Dar al-Hayat, U.K.
Waiting for the Coup d’Etat
By Hassan Haidar
[B]ecause the Americans can't and don't want to interfere militarily ... Obama focused ... on convincing Putin that it is Russia's responsibility to come up with a solution ... These circumstances leave Moscow with one option for salvaging what it can: a military coup.
Translated By Elissa Krieg
21 June 2012
Edited by Audrey Agot
U.K. - Dar al-Hayat - Original Article (Arabic)
The forty minutes that Obama and Putin spent together regarding the Syrian issue concluded with confirmation of the indirect, unspoken American charge to Russia: find a solution to the Syrian crisis while protecting its interests, and at the same time leading to the desired change. But, Russia's options seem to be severely limited in light of the circumstances. Washington, the Syrian opposition, and the rest of the world, do not want to restrict any plans that would end the violence and deal with the security issue. Instead they want to multiply them until they become a transitional political solution, because the Russians refuse to make political change a precondition for stopping the violence. But because the Americans can't and don't want to interfere militarily because of their economy and elections, as well as other reasons associated with Israel's fear of the “Sunni crescent” which stretches from Turkey to Tunisia (passing through Gaza), and because of the fundamental lack of international legal coverage, Obama focused the meeting on convincing Putin that it is Russia's responsibility to come up with a solution that satisfies the demands of both parties.
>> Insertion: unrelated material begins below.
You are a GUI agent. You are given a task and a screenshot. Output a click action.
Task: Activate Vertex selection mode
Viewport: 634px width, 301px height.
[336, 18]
President Putin strove not to show acceptance of the American charge, because that would destroy his credibility as a reliable ally. However, he used the later meetings with European leaders like British Prime Minister David Cameron and French President François Hollande to leak features of the prospective solution, which includes lack of attachment to Assad's continued presence.
Russia's resistance is mostly due to the absence of any guarantees of its interests by the alternative power to Syria's current leadership. Putin emphasized in his speeches what he considers the "failure" of the transition periods in Libya and Egypt, since violence and tensions continue and threaten to spread and make both countries victims of internal struggles for a long time.
Likewise, Assad, who summarily refuses to step down (although he realizes the enormous pressures on Russia), dispatched his advisor Bethina Shaaban to Moscow on the eve of the Mexican meetings to remind Russia that its interests will be endangered if it casts Syria off. Whatever the alternative is, Russia will not forget its support for the Syrian regime. So the Americans said that they knew the Russians faced threats, and that they believed what Russia said about sending battleships to the Syrian coast in preparation to withdraw their troops and equipment if the threats should reach the point of action.
These circumstances leave Moscow with one option for salvaging what it can: a military coup. All the officers, some of them higher officers, would overthrow Assad and form a military council. They would announce a total stop to the security operations, release those detained, and then lead a transition period. This period could last for two years and see parliamentary elections and a new constitution. It could end with the election of a president, which would give Moscow time to negotiate with the emergent power in Syria about Russia's strategic interests.
This solution of the role of the military council would need acceptance from the various opposition factions, in order for the council to work for the national interest after the division of sects and religions that Assad kindled. They will also need to agree to stop all armed action, seeing that they have claimed to carry weapons only to defend themselves, and they must commit to plurality through the protection of the interests and role of minorities.
The question is whether a Russian arrangement like this can fool the Syrian opposition: will they accept a plan that doesn't pull up the regime by its roots? The answer will certainly be negative in the shadow of the international blockade on Assad and his army's decreased capacity to take decisive action. Anxiety is spreading to sections of society which have sat on the fence until now, but the Americans, Turks and others may take it upon themselves to win them over.